In my lifetime, I feel like I have had several different lives. There are ways that I use to be. Athlete. Chemistry-Hopeful. Smoker. Bartender. IT Geek. On and on. Ways that I no longer am today.

I wonder if this is true of my grandmother. This Regina. The Grandma I knew was quiet. And sad. Timid. Truly, I can only remember her speaking once during my childhood. I was in my bedroom on Bruce Avenue.

It wasn’t a large room, but I shared it with two of my sisters. One bright chilly day, I was sitting on the floor in that yellow room, with an array of broken white chalk spread out before me. I can mostly remember it feeling “sunny” inside that room. But there I sat on the hardwood floor. I was drawing pictures on the side of my wooden dresser with that chalk, making a crumbly mess below. Grandma must have been “babysitting” us, and discovered my artistic gifts in process. Regina promptly grabbed my upper arm and yanked me to my feet. She admonished me, as I blinked and winced at her face. I can’t remember her exact words, but I was terribly scared.

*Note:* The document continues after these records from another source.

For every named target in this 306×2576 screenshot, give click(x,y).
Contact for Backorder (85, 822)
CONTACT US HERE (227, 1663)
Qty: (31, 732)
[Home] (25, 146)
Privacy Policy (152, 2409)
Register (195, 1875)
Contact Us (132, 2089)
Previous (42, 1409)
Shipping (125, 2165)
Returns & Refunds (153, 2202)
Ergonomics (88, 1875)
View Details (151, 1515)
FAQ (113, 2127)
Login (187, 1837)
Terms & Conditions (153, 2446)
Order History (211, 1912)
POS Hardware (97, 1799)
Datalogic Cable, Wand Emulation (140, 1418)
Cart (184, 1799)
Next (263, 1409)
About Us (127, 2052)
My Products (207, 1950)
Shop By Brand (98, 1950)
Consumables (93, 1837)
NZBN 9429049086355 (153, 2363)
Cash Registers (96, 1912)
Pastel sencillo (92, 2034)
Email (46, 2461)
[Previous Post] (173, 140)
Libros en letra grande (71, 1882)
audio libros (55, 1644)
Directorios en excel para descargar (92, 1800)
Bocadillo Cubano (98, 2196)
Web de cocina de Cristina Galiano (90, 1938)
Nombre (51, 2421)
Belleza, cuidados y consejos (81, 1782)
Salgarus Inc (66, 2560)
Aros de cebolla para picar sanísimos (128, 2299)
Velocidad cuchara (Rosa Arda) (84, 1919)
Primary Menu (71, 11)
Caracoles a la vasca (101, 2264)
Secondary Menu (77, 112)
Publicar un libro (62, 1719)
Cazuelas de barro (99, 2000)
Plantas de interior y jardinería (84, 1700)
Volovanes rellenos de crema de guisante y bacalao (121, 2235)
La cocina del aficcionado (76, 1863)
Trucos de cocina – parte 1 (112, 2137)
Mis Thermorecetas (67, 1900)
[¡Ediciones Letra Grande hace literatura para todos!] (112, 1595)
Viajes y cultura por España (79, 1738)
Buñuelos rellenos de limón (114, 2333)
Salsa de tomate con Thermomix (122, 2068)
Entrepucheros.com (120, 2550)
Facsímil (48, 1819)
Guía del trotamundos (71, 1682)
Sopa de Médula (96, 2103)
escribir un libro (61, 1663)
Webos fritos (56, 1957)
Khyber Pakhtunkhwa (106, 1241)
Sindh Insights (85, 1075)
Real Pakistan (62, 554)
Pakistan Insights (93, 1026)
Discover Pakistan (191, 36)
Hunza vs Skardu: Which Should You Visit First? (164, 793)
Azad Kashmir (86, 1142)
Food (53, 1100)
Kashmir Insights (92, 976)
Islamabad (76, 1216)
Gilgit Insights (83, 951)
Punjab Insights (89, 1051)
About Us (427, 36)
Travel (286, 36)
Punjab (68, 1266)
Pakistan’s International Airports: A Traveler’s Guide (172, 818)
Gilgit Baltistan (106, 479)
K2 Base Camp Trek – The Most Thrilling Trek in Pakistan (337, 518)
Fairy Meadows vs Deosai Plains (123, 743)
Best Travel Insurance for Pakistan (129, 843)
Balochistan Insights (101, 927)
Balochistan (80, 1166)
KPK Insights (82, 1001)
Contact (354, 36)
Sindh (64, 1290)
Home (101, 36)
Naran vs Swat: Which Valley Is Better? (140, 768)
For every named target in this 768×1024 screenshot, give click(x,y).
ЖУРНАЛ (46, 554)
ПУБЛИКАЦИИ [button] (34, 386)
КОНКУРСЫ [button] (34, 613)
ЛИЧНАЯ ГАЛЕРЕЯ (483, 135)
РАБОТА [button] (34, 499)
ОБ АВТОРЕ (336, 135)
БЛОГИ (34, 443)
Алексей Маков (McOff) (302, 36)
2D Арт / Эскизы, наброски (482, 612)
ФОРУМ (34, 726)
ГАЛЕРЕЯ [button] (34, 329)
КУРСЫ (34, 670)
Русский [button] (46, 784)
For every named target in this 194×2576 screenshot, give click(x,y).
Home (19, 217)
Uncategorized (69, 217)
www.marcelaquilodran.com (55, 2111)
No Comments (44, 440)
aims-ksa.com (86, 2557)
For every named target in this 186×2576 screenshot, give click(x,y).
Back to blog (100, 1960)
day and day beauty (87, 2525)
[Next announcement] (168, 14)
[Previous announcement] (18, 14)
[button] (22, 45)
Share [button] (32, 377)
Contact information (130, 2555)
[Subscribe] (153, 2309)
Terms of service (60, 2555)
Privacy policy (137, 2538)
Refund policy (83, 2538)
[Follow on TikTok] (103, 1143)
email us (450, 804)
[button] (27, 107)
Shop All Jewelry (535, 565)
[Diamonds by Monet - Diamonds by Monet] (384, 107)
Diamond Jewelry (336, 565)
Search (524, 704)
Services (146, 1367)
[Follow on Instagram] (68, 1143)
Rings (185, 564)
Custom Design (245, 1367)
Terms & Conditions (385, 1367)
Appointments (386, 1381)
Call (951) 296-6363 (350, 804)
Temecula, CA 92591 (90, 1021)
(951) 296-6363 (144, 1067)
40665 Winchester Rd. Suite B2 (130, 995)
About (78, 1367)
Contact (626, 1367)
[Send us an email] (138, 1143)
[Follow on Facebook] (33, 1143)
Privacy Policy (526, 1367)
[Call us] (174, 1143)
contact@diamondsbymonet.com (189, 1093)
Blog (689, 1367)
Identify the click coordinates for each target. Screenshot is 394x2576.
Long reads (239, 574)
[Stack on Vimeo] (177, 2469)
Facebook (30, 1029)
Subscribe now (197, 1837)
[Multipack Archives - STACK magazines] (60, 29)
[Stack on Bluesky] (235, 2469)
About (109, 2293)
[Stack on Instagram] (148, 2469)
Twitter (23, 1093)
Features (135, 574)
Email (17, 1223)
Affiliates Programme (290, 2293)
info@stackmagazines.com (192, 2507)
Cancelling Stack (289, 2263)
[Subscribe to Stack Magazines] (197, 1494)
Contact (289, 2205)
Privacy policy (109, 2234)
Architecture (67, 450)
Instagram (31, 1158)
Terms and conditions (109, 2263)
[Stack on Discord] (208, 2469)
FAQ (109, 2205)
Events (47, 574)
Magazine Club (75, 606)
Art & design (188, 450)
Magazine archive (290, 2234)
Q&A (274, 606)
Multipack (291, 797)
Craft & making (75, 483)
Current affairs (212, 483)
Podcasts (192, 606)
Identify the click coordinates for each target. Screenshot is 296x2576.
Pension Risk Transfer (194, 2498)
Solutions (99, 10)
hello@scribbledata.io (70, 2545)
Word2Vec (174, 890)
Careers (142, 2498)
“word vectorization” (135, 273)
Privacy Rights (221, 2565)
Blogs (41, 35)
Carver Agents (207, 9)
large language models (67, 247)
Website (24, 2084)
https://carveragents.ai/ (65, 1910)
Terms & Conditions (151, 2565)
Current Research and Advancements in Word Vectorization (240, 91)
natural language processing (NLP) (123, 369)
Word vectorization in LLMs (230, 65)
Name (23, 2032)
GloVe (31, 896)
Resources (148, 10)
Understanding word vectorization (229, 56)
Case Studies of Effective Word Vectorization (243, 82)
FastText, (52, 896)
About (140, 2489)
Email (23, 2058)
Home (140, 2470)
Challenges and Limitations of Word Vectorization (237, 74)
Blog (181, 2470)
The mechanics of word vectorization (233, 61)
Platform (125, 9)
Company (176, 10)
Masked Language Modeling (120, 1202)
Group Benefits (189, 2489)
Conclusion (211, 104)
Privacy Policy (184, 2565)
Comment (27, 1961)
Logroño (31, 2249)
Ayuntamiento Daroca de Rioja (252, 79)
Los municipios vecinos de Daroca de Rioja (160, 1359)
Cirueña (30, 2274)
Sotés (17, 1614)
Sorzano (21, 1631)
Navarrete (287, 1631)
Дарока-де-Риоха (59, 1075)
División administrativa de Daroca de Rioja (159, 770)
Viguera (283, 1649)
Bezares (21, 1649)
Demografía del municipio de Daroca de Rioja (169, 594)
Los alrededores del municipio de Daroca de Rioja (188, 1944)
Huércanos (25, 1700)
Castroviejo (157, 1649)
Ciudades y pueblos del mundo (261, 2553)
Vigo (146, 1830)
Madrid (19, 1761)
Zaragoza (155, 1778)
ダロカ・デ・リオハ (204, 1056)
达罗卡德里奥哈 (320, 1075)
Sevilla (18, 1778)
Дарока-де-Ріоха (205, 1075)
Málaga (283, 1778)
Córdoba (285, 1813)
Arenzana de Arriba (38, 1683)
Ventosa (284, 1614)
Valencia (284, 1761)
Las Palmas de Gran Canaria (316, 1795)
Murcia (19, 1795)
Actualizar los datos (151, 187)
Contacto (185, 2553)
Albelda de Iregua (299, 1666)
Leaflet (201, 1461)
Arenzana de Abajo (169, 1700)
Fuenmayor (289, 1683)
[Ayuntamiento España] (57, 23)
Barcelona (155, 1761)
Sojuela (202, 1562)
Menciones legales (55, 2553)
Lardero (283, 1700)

That’s the only time I can remember her speaking. To me or anyone else.

But she wasn’t mean. On the contrary, she seemed mostly pleasant. But extremely sad. And fearful. She didn’t interact with others. Not her husband. Not her daughter. Not me.

I mentioned that she was born in 1897. So for 23 years of her life, women were not allowed to vote. During those early years, many courageous women played an integral part in the suffrage movement. The likes of Susan B. Anthony and Elizabeth Cady Stanton and Lucy Stone. They endured things like beatings and jail time and hunger strikes. All in hopes of passing the Nineteenth Amendment.

So yes. On August 26, 1920, the 19th Amendment was certified by U.S. Secretary of State — Bainbridge Colby. And finally, finally, women achieved that long-sought-after right to vote. In this, our United States of America.

We should have had that privilege in 1776. Just like the men. But we were disregarded for 144 years in this country. A big dark mark on our history.

But. Back to 1920. On November 2 of that year, more than 8 million women across the U.S. voted in elections for the first time. I often wonder if Grandma was one of them.

Like her absent nickname “Reggie” — I sort of doubt it.

Nonetheless, there I was yesterday, walking up the steps to the Courthouse on my way to vote. I was giving thanks for all the women who had gone before me. The price they paid, so that I could walk right in, with my heart full of pride for this freedom. This right to vote. And I carried with me, my Grandmother Regina. Because of her, my Mother was in this world. And now, I am in this world.

Coincidentally. Yesterday, was October 30th. Her birthday.

My heart truly swelled as I filled in those ovals. I gave hope, that because of all of this, our world will continue to know equality. And freedom. The many generations before us. The true and good, American way.


“If you prick us, do we not bleed? if you tickle us, do we not laugh? if you poison us, do we not die? and if you wrong us, shall we not revenge?”.
― William Shakespeare, The Merchant of Venice


“People have the right to call themselves whatever they like. That doesn’t bother me. It’s other people doing the calling that bothers me.”
― Octavia E. Butler


“Human beings are human beings, just treat everyone like that.”